Antidepressants do not up heart risk

Commonly used antidepressants do not appear to increase the risk of heart conditions, such as strokes and heart attacks, a new study suggests.

It is already known that depression can increase the risk of heart-related problems, however according to UK researchers, whether antidepressants are linked with this increased risk is a point of ../../contention.

Since antidepressants are one of the most commonly prescribed drugs worldwide, and heart-related problems are a leading cause of illness and death, the researchers decided to look into this further.
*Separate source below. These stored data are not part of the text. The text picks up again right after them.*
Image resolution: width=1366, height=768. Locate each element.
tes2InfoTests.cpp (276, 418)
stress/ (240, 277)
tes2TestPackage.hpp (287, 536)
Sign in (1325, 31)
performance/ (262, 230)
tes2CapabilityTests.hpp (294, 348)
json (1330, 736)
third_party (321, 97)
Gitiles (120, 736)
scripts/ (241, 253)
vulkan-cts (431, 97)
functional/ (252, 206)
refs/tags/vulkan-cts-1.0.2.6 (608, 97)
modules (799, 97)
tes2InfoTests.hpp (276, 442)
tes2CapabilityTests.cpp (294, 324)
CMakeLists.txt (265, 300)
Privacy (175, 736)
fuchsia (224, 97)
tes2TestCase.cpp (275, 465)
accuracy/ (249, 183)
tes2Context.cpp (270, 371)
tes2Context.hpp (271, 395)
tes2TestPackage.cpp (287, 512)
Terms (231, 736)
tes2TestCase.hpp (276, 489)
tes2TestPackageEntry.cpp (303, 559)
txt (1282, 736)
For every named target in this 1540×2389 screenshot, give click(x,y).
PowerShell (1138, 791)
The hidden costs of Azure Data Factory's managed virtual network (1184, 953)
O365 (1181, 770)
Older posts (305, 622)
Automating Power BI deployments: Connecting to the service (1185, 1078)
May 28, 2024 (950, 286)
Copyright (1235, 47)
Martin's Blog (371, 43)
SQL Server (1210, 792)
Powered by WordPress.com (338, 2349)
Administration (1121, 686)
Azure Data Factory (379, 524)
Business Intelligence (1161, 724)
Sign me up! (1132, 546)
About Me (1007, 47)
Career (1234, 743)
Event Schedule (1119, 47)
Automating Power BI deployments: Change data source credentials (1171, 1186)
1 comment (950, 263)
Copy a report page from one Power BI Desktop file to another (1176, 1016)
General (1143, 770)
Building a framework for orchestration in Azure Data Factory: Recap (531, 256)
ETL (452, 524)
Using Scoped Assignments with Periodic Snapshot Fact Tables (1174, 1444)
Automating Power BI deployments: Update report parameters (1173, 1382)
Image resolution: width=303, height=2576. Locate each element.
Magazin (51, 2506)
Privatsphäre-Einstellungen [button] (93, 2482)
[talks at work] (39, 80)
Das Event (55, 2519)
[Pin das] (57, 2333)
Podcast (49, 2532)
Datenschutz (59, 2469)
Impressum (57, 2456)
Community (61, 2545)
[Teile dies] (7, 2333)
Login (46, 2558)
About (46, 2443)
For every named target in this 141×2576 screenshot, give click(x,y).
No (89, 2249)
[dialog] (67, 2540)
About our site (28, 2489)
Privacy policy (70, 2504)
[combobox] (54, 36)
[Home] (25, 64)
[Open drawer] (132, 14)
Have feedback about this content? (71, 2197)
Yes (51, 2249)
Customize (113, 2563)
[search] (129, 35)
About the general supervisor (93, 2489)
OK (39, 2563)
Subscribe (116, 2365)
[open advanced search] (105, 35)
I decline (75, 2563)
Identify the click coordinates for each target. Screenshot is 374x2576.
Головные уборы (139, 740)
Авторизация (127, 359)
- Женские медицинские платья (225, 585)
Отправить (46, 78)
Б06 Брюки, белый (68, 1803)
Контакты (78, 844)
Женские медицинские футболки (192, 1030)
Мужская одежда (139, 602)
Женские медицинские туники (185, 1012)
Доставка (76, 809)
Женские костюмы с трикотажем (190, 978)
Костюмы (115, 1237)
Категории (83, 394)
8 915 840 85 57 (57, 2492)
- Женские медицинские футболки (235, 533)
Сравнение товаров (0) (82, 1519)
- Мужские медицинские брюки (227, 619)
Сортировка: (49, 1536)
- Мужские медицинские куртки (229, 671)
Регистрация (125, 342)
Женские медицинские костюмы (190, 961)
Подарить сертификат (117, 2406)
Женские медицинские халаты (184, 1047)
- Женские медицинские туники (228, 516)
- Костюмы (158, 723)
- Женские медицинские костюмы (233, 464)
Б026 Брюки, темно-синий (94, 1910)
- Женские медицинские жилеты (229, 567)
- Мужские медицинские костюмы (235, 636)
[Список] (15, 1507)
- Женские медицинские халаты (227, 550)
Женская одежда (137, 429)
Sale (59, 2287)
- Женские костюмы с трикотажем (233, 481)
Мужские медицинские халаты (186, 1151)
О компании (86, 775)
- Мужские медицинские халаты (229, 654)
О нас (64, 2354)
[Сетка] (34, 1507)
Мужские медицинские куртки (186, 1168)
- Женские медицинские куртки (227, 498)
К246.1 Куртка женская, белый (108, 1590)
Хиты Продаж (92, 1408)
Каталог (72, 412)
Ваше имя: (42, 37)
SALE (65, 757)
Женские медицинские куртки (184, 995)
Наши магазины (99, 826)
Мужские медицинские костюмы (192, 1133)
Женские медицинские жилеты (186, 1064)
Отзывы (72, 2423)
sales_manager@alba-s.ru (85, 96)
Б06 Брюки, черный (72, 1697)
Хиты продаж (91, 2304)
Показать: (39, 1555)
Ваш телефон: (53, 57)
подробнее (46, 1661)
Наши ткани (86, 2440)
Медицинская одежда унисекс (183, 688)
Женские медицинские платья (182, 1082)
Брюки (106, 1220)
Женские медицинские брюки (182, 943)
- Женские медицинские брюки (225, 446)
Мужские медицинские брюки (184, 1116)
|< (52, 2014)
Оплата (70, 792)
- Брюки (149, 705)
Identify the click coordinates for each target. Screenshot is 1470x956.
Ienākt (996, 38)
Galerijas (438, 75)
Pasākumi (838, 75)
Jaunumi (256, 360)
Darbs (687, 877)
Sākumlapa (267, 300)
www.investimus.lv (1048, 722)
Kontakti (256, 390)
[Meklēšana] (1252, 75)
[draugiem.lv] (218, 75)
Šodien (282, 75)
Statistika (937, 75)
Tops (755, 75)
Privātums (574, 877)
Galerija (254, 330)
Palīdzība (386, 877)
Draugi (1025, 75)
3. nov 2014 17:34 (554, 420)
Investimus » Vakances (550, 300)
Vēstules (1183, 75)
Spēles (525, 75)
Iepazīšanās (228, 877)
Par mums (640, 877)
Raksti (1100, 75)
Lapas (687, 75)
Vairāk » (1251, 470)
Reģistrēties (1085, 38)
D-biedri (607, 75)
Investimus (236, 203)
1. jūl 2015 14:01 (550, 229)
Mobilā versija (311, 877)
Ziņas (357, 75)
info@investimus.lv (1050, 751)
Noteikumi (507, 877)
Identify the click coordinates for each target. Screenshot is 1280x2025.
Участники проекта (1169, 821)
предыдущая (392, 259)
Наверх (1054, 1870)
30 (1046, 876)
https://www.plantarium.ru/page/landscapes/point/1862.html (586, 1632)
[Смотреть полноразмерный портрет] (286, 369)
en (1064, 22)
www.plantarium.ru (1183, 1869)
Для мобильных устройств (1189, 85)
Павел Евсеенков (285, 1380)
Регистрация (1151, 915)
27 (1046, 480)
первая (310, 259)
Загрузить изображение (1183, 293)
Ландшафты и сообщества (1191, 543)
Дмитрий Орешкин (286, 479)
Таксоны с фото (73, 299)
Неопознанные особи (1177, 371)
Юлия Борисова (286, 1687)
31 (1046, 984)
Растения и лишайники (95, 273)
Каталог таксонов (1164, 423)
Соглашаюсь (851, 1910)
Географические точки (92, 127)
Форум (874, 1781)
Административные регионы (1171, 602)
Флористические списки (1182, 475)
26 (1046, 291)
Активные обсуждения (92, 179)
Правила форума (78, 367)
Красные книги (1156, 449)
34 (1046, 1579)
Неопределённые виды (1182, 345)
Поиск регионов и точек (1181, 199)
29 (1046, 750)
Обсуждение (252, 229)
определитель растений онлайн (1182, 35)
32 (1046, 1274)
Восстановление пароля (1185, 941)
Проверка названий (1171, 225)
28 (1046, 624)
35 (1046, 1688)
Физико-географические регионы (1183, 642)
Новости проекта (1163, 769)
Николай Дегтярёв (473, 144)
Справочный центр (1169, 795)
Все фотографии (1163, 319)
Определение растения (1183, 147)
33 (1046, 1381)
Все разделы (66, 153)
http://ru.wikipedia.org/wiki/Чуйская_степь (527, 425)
They focused on one of the most commonly prescribed type of antidepressants - SSRIs (selective serotonin reuptake inhibitors). The study included almost 239,000 patients aged between 20 and 64. All had been diagnosed with depression between 2000 and 2011.

The researchers looked at the different types of antidepressants being used, how long they had been used for and at what dosage. The participants were also monitored for heart-related problems including strokes, heart attacks and arrhythmia (irregular heartbeat) over a five-year period.

The study found no evidence that SSRIs increased the risk of strokes, heart attacks or arrhythmia during the study period. In fact, there was some evidence to suggest that SSRIs reduced the risk of heart attacks.

The researchers from the University of Nottingham acknowledged that this was an observational study, so no firm conclusions about cause and effect can be made. However, they added that the findings are ‘reassuring in light of recent safety concerns about SSRIs'.

Details of these findings are published in the British Medical Journal.